The chi-square test assesses whether observed frequencies in categories differ significantly from expected frequencies under a null hypothesis. For a goodness-of-fit test, it compares observed category frequencies to theoretical (expected) frequencies. For a test of independence, it tests whether two categorical variables are independent in a contingency table. The test statistic is χ² = Σ(Observed - Expected)²/Expected, which follows a chi-square distribution when the null hypothesis is true and expected frequencies are sufficiently large (typically ≥ 5).
Set up null hypotheses for goodness-of-fit scenarios (coin fairness, six-sided die). Create contingency tables and test independence. Verify that expected frequencies meet assumptions.
Using chi-square with expected frequencies < 5. Confusing goodness-of-fit with independence tests. Forgetting that small p-values indicate deviation from the null, not confirmation of hypotheses. Thinking chi-square tests directionality (they don't).
From hypothesis testing, you know the general structure: state H₀, compute a test statistic designed to be large when H₀ is wrong, compare to a null distribution, and reject if the result is unlikely under H₀. The chi-square test applies this structure to categorical data — outcomes that fall into labeled buckets rather than on a numerical scale. The test statistic χ² = Σ(O − E)²/E accumulates evidence by comparing observed counts O to expected counts E in each category. Each term (O−E)²/E is zero when observations match expectations perfectly and grows as the discrepancy increases. The total χ² measures the overall gap between what you saw and what H₀ predicts.

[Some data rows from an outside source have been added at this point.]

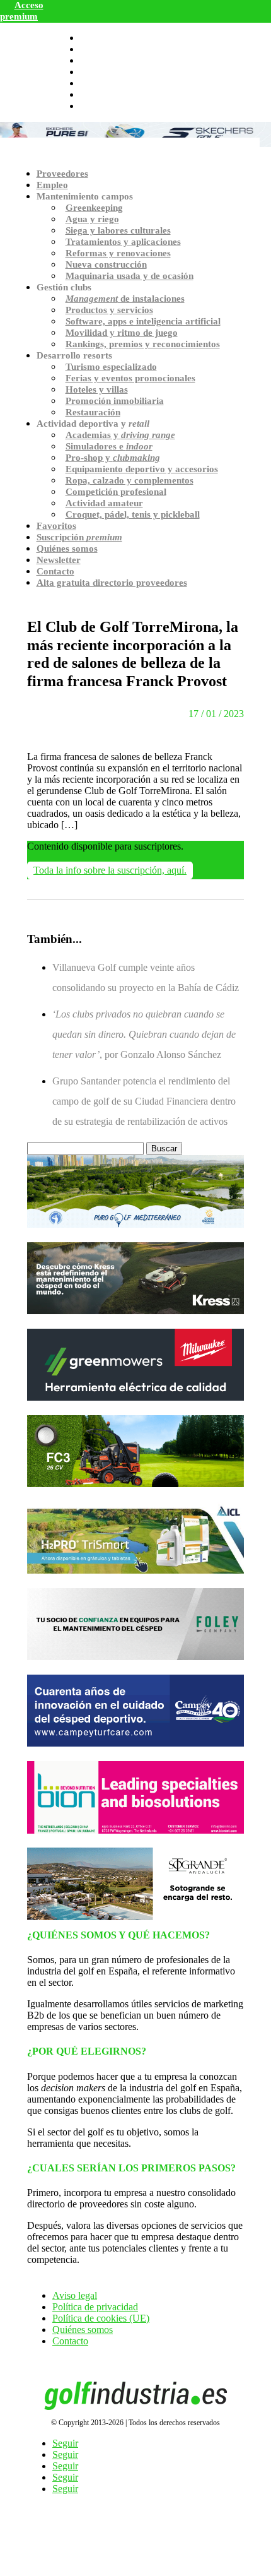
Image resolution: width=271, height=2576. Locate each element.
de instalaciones (125, 299)
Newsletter (59, 560)
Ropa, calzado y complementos (129, 480)
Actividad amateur (104, 503)
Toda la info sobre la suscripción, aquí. (110, 870)
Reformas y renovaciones (118, 253)
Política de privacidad (95, 2306)
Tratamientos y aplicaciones (123, 242)
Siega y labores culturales (118, 230)
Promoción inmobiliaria (115, 401)
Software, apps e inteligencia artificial (143, 321)
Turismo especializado (111, 367)
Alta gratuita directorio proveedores (112, 583)
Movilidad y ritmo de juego (122, 333)
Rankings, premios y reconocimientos (143, 344)
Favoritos (56, 526)
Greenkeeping (94, 208)
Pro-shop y (113, 458)
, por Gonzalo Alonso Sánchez (144, 1034)
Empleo (52, 185)
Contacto (55, 571)
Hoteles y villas (97, 389)
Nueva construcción (106, 264)
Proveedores (62, 174)
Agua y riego (92, 219)
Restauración (93, 412)
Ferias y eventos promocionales (130, 378)
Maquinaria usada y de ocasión (129, 276)
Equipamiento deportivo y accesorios (142, 469)
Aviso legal (74, 2295)
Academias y (120, 435)
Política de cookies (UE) (100, 2318)
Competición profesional (116, 492)
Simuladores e (109, 446)
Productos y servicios (109, 310)
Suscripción (79, 537)
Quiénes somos (67, 548)
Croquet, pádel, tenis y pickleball (133, 514)
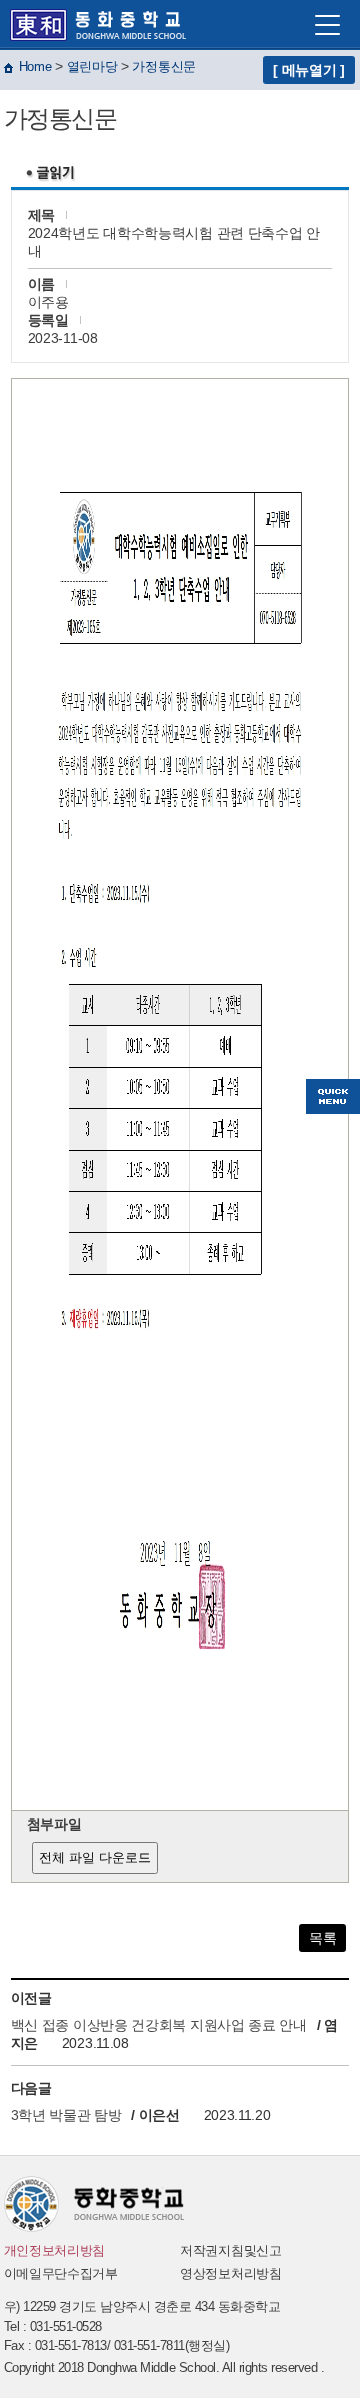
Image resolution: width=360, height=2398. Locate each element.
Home (35, 66)
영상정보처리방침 (231, 2273)
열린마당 (92, 66)
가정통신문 (164, 66)
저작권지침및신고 (231, 2250)
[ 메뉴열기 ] (309, 70)
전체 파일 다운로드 (95, 1857)
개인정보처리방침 (55, 2250)
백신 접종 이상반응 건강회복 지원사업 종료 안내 (161, 2025)
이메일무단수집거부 (61, 2273)
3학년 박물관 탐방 (66, 2115)
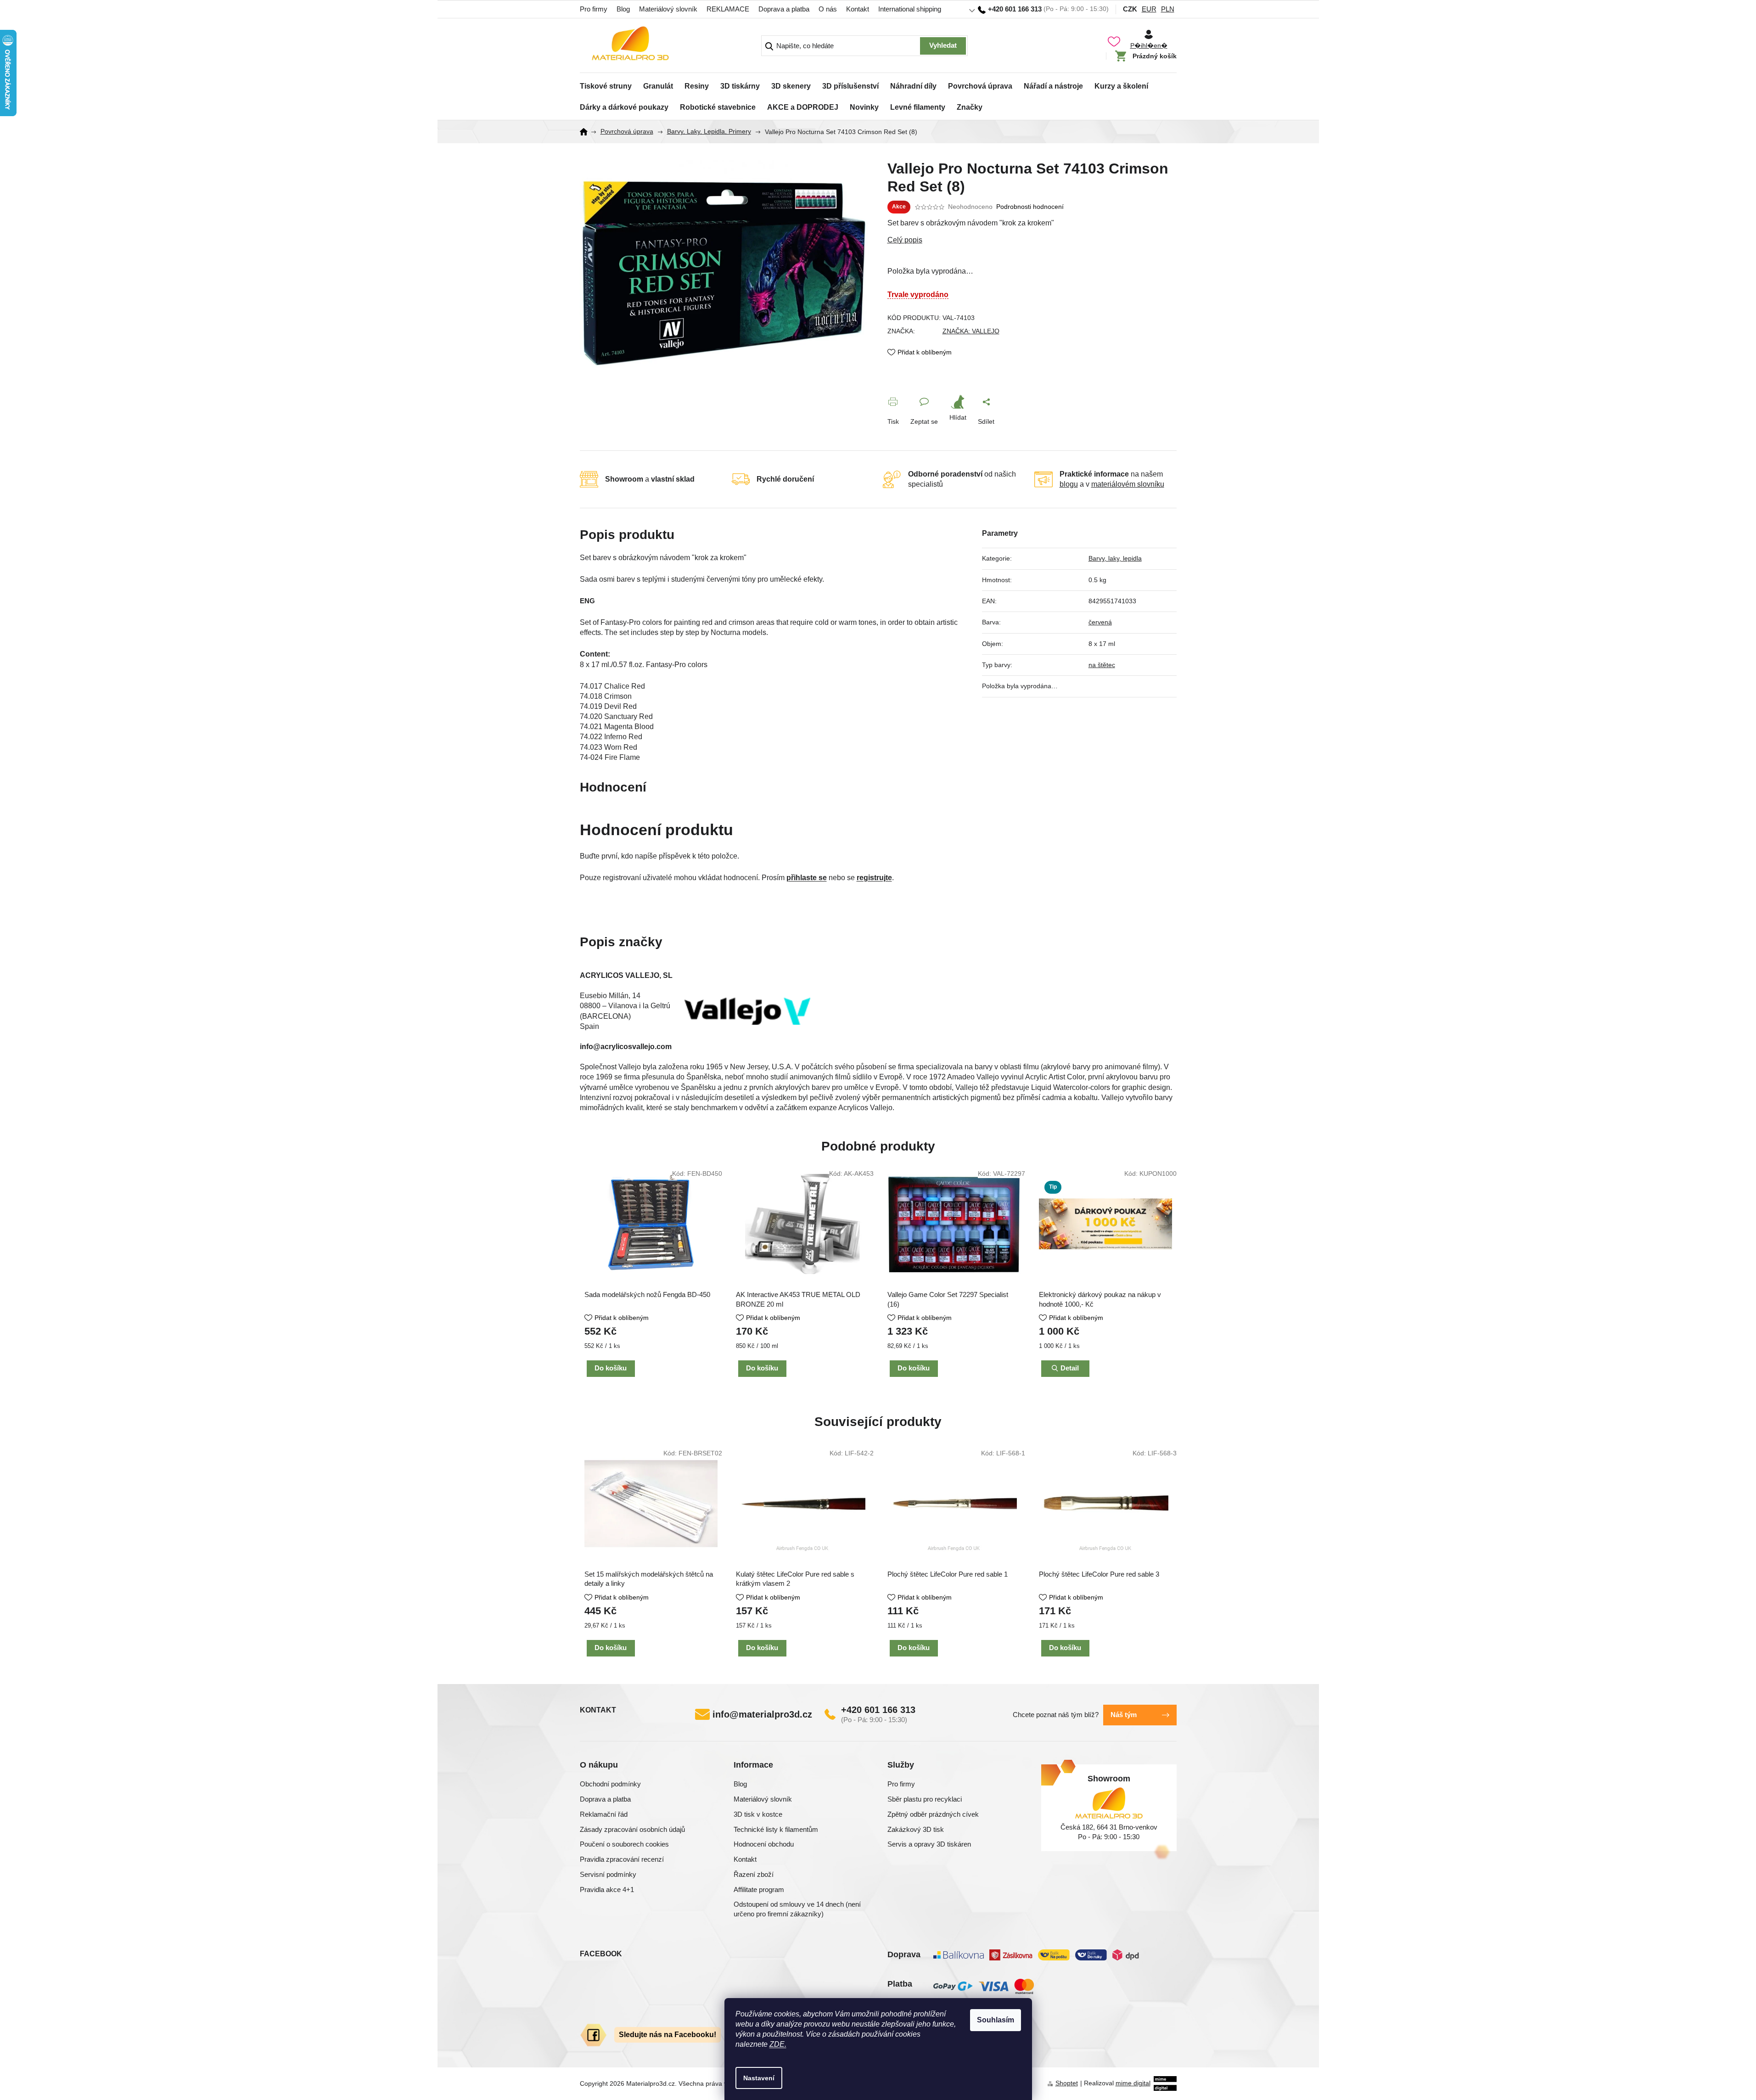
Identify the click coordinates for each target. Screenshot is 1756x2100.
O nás (828, 9)
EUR (1149, 9)
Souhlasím (995, 2020)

The goodness-of-fit test asks whether your data came from a specific distribution. Example: you roll a six-sided die 120 times. Under H₀ (fair die), you expect E = 20 for each face. If your observed counts are 15, 22, 18, 25, 17, 23, compute χ² = (15−20)²/20 + (22−20)²/20 + ... for all six faces. The degrees of freedom are k−1 = 5 (you lose one degree of freedom because the counts must sum to 120). Compare χ² to a chi-square distribution with 5 degrees of freedom. A large value means the die is likely unfair; a small value means the data is consistent with fairness.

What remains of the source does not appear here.